Sunpin Solar, a California-based solar developer, and Direct Energy Business, an energy and energy-related services providers, announced a renewable energy power purchase agreement (PPA) for the full output of the recently completed ColGreen North Shore Power Plant. The renewable energy PPA covers the full 96.75-MWdc/74.8-MWac capacity of the solar project and will serve Direct Energy Business’ retail energy customers in California.
“California is a very competitive market for utility-scale solar developers, and I am proud of the Sunpin Solar team for the successful implementation of this new innovative Structured PPA with Direct Energy Business. This agreement sets the stage for our plans to build at least another 200 MW of solar in California,” said Tom Li, president of Sunpin Solar.

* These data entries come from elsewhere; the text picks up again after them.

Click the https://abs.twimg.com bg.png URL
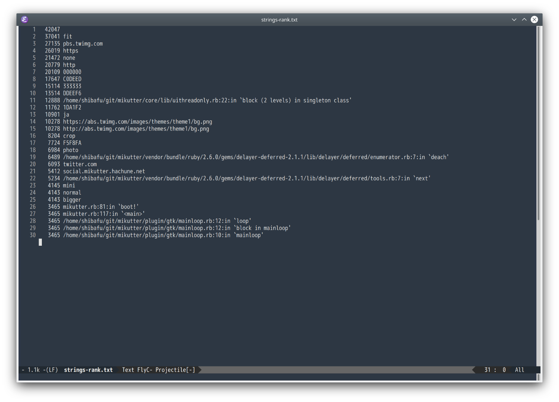The width and height of the screenshot is (559, 402). [x=137, y=122]

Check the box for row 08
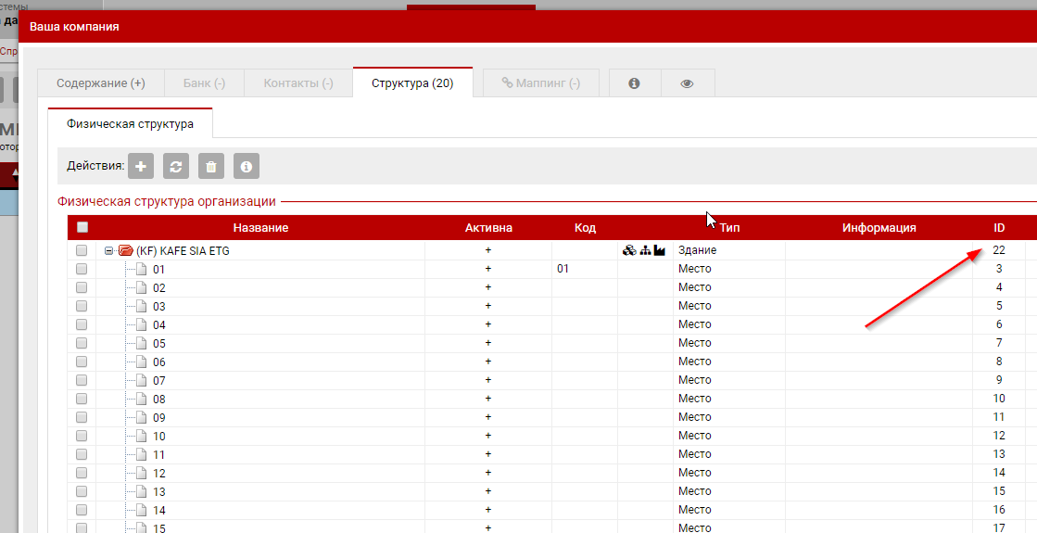82,399
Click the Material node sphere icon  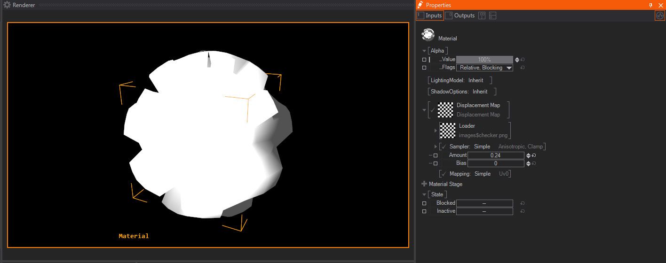pyautogui.click(x=428, y=35)
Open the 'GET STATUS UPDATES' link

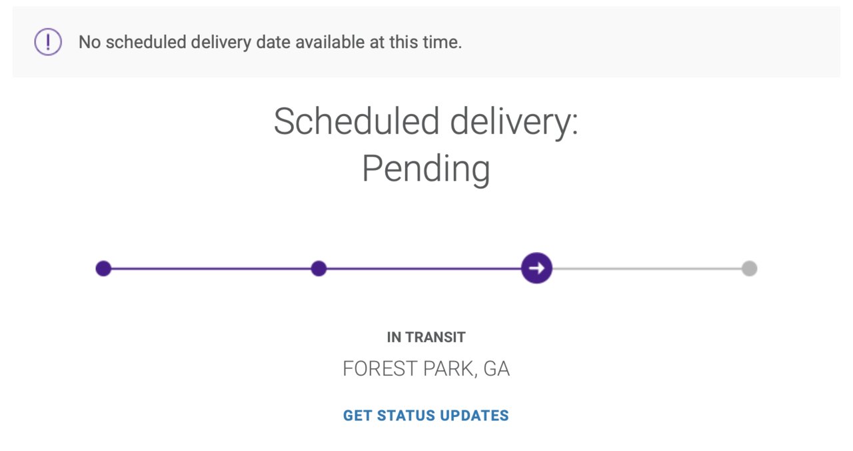tap(426, 416)
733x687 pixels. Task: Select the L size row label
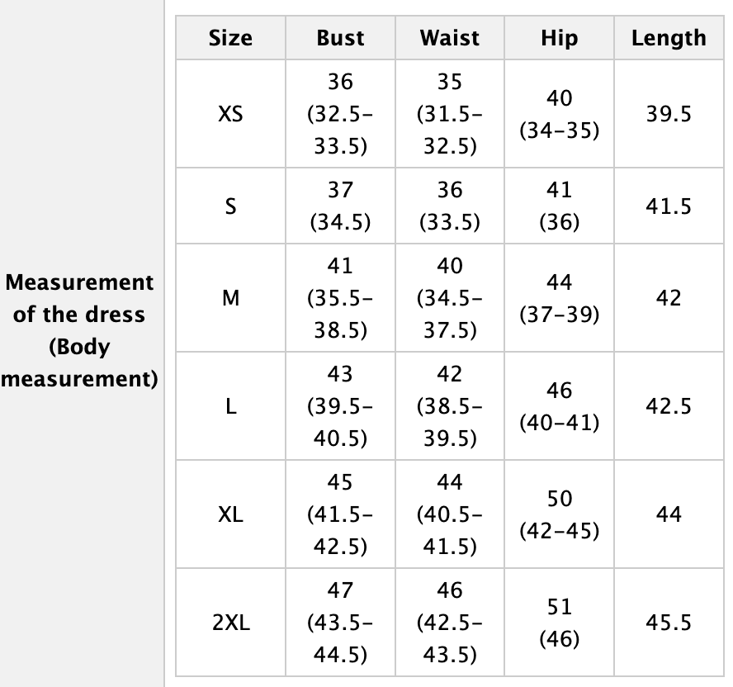[x=230, y=406]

The 96-MWdc ColGreen North Shore Solar Power Plant, which has been operational since January 2019, is situated on 485 acres of land in the city of Mecca, California, near the Salton Sea. It’s interconnected to the Imperial Irrigation District (IID) Utility grid and has delivery capability into the California Independent System Operator (CAISO) territory. The single-axis tracking system has an expected annual production of over 210,000 MWh.
“Energy Service Providers like Direct Energy Business can enable investments in renewables to help California reach its energy policy goals,” said David Brast, senior VP, North America Power and Gas, Direct Energy Business. “As California continues to evolve into a competitive energy market, we will work with suppliers like Sunpin Solar to deliver more energy choices for our Direct Access and Community Choice Aggregation customers. This renewable energy PPA with Sunpin Solar is an important milestone in this journey and aligns with Centrica’s commitment to provide products and services that lead to a lower carbon future.”
The Colgreen project created 425 local jobs at the peak of construction in an area classified as disproportionately burdened by pollution and with population characteristics more sensitive to pollution by the CalEPA.